Em última análise, a investigação sugere que os efeitos negativos da automatização sobre o emprego foram duas vezes maiores no período 1980-2018 do que no período 1940-1980. Houve uma mudança mais modesta e positiva no efeito do aumento sobre o emprego em 1980-2018, em comparação com 1940-1980.
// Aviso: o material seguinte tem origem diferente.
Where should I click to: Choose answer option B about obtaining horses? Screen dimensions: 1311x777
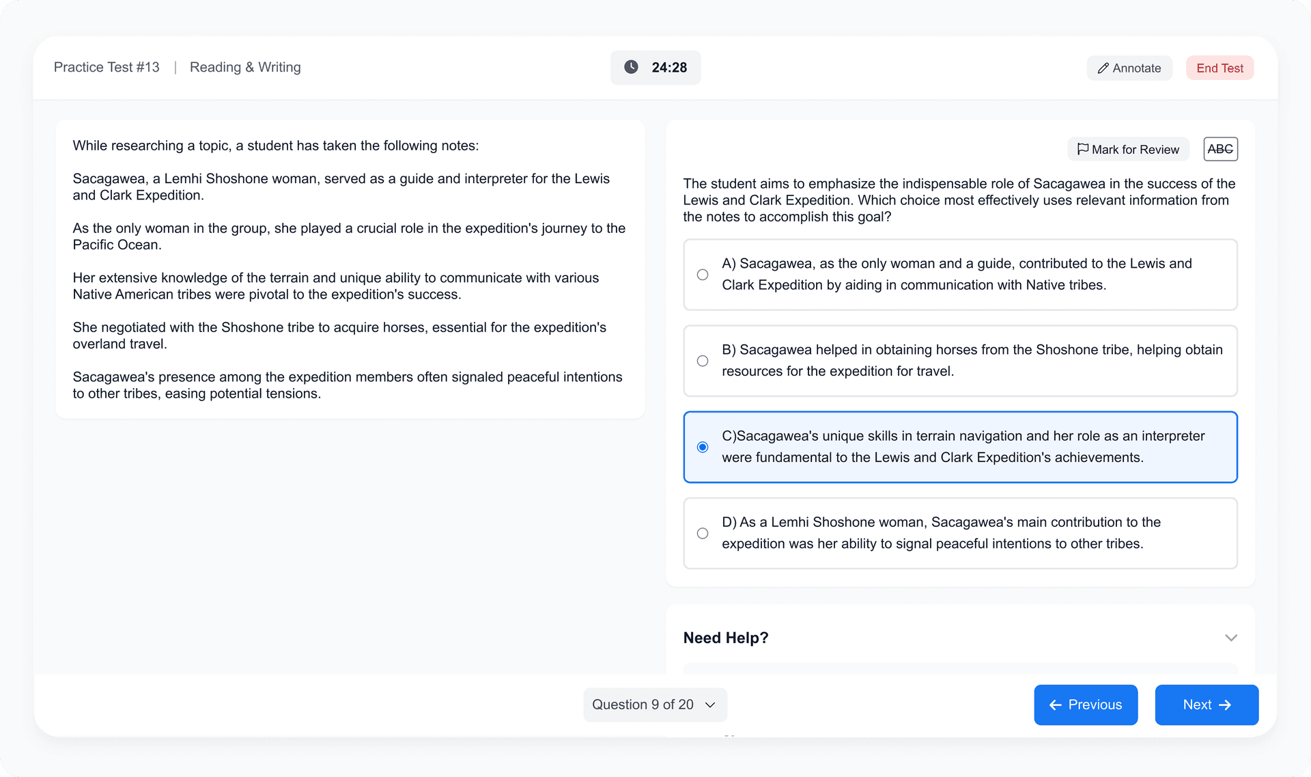[x=972, y=361]
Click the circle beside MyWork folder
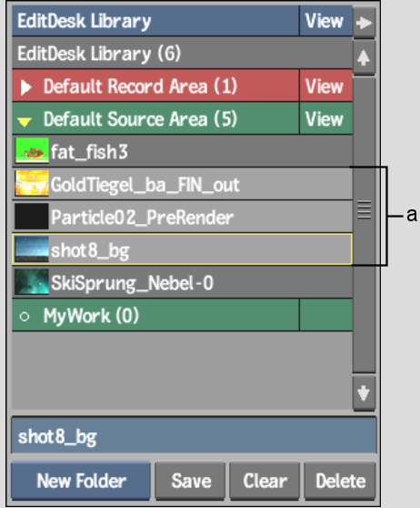Image resolution: width=420 pixels, height=508 pixels. (25, 317)
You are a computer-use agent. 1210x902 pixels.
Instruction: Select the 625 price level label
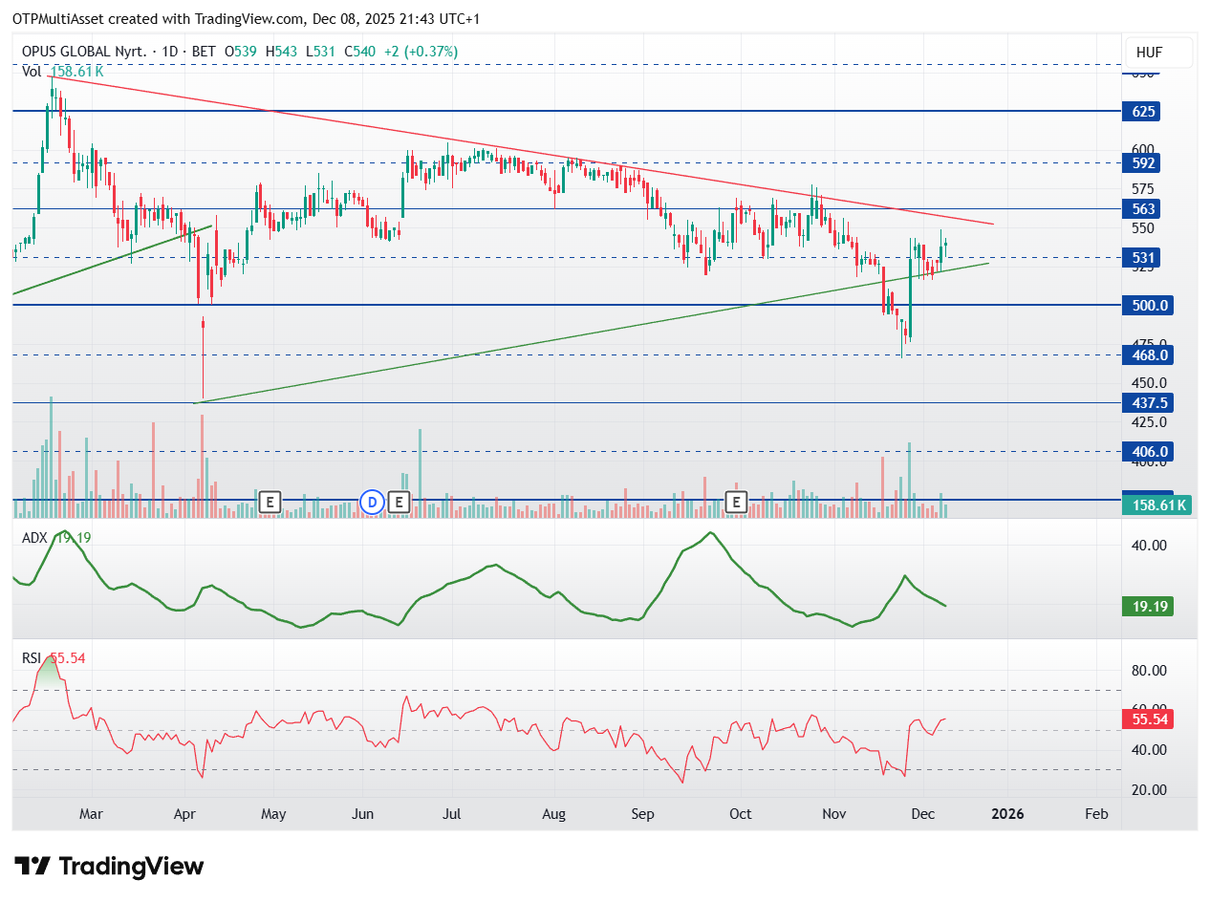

“Não existe nenhuma lei que estabeleça que as coisas devem ser equilibradas um por um, embora não tenha havido nenhum período em que não tenhamos criado novos trabalhos”, observa Autor.

O que a IA fará?

A pesquisa também revela muitas nuances nesse processo, já que a automação e o aumento geralmente ocorrem nos mesmos setores. Não se trata apenas do fato de a tecnologia dizimar as fileiras dos agricultores ao mesmo tempo que cria controladores de tráfego aéreo. Dentro de uma mesma grande empresa industrial, por exemplo, pode haver menos maquinistas, mas mais analistas de sistemas.

Da mesma forma, ao longo dos últimos 40 anos, as tendências tecnológicas exacerbaram a disparidade nos salários nos EUA, sendo mais provável que os profissionais altamente qualificados trabalhem em novas áreas, que por sua vez estão divididas entre empregos com salários elevados e empregos com rendimentos mais baixos.

“O novo trabalho é bifurcado”, diz Autor. “À medida que o trabalho antigo foi apagado no meio, o trabalho novo cresceu em ambos os lados.”

Como a pesquisa também mostra, a tecnologia não é a única coisa que impulsiona novos trabalhos. As mudanças demográficas também estão por detrás do crescimento em numerosos setores das indústrias de serviços. Curiosamente, a nova investigação também sugere que a procura dos consumidores em grande escala também impulsiona a inovação tecnológica. As invenções não são fornecidas apenas por pessoas brilhantes que pensam fora da caixa, mas em resposta a necessidades sociais claras.

Os 80 anos de dados também sugerem que os caminhos futuros para a inovação e as implicações para o emprego são difíceis de prever. Considere os possíveis usos da IA nos locais de trabalho.

“A IA é realmente diferente”, diz Autor. “Pode substituir alguns conhecimentos especializados de alta qualificação, mas pode complementar as tarefas de tomada de decisão. Acho que estamos numa era em que temos esta nova ferramenta e não sabemos para que serve. As novas tecnologias têm pontos fortes e fracos e demora um pouco para entendê-los. O GPS foi inventado para fins militares e demorou décadas para chegar aos smartphones.”

Ele acrescenta: “Esperamos que nossa abordagem de pesquisa nos dê a capacidade de dizer mais sobre isso no futuro”.

Como reconhece Autor, há espaço para que os métodos da equipa de investigação sejam ainda mais refinados. Por enquanto, ele acredita que a pesquisa abre novos campos de estudo.

“O elo que faltava era documentar e quantificar o quanto a tecnologia aumenta o emprego das pessoas”, diz Autor. “Todas as medidas anteriores apenas mostraram a automação e os seus efeitos no despedimento de trabalhadores. Ficamos surpresos por podermos identificar, classificar e quantificar o aumento. Então isso em si, para mim, é bastante fundamental.”

O apoio à pesquisa foi fornecido, em parte, pela The Carnegie Corporation; Google; Instituto Gak; a Força-Tarefa Trabalho do Futuro do MIT; Schmidt Futuros; a Fundação Smith Richardson; e o Centro de Washington para o Crescimento Equitativo.